Q3: Can a CUE file import the package from its own directory?

No. A CUE package cannot import itself.

In CUE, all .cue files in the same directory with the same package declaration are part of the same package instance. They are unified together automatically — there is no concept of one file importing another file within the same package.

Example of the problem

If you have this file inside citadel-2g-dev-tokyo-01/:

// citadel-2g-dev-tokyo-01/test.cue
package kubernetes
 
import (
    test "github.com/kouzoh/microservices-kubernetes/kit/microservices/kouzoh-pubsub-pusher-jp/development/citadel-2g-dev-tokyo-01:kubernetes"
)
 
result: test.Meta

This fails because:

  1. test.cue declares package kubernetes
  2. kubernetes.cue in the same directory also declares package kubernetes
  3. They are part of the same package instance
  4. The import tries to import that same instance — a circular/self-import

Solution

The importing file must be in a different directory.
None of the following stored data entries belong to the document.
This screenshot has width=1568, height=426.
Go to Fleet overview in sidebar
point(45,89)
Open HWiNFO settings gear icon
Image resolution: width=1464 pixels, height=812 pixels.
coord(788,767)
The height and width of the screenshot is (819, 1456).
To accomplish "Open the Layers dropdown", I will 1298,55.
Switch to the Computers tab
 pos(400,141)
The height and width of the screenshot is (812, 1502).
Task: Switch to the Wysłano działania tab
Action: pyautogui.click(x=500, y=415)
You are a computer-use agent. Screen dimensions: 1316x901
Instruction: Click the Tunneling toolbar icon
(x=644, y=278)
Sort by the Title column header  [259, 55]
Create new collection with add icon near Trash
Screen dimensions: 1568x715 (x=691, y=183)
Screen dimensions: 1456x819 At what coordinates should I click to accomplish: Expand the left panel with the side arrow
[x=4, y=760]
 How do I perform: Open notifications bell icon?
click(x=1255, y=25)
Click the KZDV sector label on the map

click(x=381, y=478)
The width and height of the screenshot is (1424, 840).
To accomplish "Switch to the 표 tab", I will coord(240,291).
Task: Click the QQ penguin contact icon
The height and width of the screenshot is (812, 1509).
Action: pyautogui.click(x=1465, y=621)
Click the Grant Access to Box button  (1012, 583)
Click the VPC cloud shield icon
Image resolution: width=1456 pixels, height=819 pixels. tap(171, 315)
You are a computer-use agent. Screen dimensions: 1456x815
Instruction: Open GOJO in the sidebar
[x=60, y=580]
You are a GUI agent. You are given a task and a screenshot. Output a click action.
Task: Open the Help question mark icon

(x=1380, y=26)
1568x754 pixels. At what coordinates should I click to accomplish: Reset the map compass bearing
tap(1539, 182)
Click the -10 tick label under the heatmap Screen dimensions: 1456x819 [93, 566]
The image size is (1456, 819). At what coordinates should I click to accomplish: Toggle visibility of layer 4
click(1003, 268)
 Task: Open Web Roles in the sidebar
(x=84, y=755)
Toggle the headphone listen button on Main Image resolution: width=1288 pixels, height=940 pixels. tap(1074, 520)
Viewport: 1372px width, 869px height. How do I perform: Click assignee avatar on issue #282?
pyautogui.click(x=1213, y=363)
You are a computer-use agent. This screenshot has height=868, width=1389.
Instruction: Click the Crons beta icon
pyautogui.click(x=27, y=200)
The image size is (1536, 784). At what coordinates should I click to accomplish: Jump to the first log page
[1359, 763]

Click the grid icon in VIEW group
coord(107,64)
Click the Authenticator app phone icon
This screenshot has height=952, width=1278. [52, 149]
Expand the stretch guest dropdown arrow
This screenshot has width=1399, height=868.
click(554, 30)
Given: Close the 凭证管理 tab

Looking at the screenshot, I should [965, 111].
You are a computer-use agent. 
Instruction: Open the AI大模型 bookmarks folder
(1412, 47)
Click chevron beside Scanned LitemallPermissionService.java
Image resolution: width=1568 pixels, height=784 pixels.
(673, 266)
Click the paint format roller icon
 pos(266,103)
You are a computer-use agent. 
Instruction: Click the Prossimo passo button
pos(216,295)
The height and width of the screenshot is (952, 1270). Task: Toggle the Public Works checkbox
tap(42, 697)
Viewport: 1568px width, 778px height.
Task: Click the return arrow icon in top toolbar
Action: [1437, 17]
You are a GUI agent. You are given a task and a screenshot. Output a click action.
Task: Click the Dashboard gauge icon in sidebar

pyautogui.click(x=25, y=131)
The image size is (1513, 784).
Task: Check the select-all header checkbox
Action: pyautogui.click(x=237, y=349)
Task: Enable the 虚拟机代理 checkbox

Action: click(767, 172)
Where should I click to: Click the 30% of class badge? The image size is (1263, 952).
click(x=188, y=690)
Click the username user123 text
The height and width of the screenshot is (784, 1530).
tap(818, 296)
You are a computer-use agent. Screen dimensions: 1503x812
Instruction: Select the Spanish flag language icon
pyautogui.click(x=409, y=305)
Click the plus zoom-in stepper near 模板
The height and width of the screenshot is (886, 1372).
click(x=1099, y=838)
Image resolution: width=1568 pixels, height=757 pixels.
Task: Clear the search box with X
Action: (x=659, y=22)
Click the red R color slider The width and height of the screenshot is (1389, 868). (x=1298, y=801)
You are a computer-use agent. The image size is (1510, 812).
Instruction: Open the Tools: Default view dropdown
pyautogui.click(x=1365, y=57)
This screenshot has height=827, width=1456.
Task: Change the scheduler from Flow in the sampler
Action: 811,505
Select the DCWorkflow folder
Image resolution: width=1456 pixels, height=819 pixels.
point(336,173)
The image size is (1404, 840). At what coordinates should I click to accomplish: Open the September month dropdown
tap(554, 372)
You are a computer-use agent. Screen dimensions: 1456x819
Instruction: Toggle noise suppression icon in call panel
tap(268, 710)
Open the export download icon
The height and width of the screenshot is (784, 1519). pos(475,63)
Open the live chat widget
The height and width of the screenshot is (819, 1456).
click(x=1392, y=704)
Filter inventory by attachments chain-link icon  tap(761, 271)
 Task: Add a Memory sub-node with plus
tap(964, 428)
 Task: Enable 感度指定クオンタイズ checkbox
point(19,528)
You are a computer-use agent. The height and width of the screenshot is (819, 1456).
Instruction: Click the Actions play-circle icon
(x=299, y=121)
For example:

script/kit/test/test.cue        <-- importing package (package test)
kit/microservices/.../citadel-2g-dev-tokyo-01/kubernetes.cue  <-- imported package (package kubernetes)
// script/kit/test/test.cue
package test
 
import (
    k "github.com/kouzoh/microservices-kubernetes/kit/microservices/kouzoh-pubsub-pusher-jp/development/citadel-2g-dev-tokyo-01:kubernetes"
)
 
result: k.Meta

Then run:

cue export ./script/kit/test/

Output:

{"result": {"region": "tokyo"}}

Q4: What are hidden/private identifiers in CUE?

Identifiers starting with _ (underscore) are hidden (private) in CUE. They are not included in cue export output and are not accessible from outside the package.

Examples from this codebase:

_Labels: { ... }    // hidden, not exported
_Butler: { ... }    // hidden, not exported
_config: { ... }    // hidden, not exported

Similarly, files starting with . or _ are ignored by CUE’s package loader:

.development.cue    // ignored by CUE
.production.cue     // ignored by CUE

Q5: How does cue export differ from cue eval?

Behaviorcue exportcue eval
Output formatJSON (default) or YAMLCUE syntax
Requires concrete valuesYes — all values must be fully resolvedNo — can show incomplete/abstract values
Hidden fields (_foo)ExcludedExcluded (unless --all flag)
Use caseGenerating final config outputDebugging/inspecting CUE evaluation

If cue export fails due to incomplete values, you can use cue eval to inspect what the partially-resolved state looks like and identify which fields remain abstract.